- [Pixel coordinate grounding data]
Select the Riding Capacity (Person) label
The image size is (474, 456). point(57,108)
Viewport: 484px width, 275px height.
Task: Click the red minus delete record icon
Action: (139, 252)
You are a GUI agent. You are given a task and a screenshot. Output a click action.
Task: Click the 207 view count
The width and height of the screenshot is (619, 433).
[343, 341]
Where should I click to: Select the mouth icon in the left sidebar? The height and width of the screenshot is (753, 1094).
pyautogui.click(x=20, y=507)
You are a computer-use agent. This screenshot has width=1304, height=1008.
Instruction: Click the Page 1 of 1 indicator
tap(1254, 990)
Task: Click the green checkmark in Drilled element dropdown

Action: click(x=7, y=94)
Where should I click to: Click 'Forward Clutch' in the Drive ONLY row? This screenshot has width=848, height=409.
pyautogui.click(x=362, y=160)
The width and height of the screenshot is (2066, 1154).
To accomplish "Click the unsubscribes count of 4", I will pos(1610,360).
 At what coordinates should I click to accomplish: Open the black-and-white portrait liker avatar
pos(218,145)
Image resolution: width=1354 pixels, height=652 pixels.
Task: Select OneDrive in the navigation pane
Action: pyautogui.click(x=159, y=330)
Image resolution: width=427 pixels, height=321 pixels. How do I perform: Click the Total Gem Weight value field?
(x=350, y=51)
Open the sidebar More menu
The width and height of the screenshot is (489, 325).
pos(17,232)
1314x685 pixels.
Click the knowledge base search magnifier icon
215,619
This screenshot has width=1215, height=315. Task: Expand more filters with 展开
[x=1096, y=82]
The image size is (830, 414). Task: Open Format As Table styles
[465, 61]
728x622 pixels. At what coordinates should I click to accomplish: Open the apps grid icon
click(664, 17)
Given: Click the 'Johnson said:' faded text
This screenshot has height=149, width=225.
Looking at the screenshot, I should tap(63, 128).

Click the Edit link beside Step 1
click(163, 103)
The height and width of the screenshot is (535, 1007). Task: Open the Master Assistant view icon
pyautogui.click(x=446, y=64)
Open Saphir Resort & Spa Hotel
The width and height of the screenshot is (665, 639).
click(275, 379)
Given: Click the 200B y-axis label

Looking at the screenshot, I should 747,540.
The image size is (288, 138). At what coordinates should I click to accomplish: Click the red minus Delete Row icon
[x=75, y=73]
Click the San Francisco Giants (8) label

- [EXERCISE AIM] In the entries above, count the lines that include "agent" and write nothing but that number.

- [WRITTEN ANSWER] 2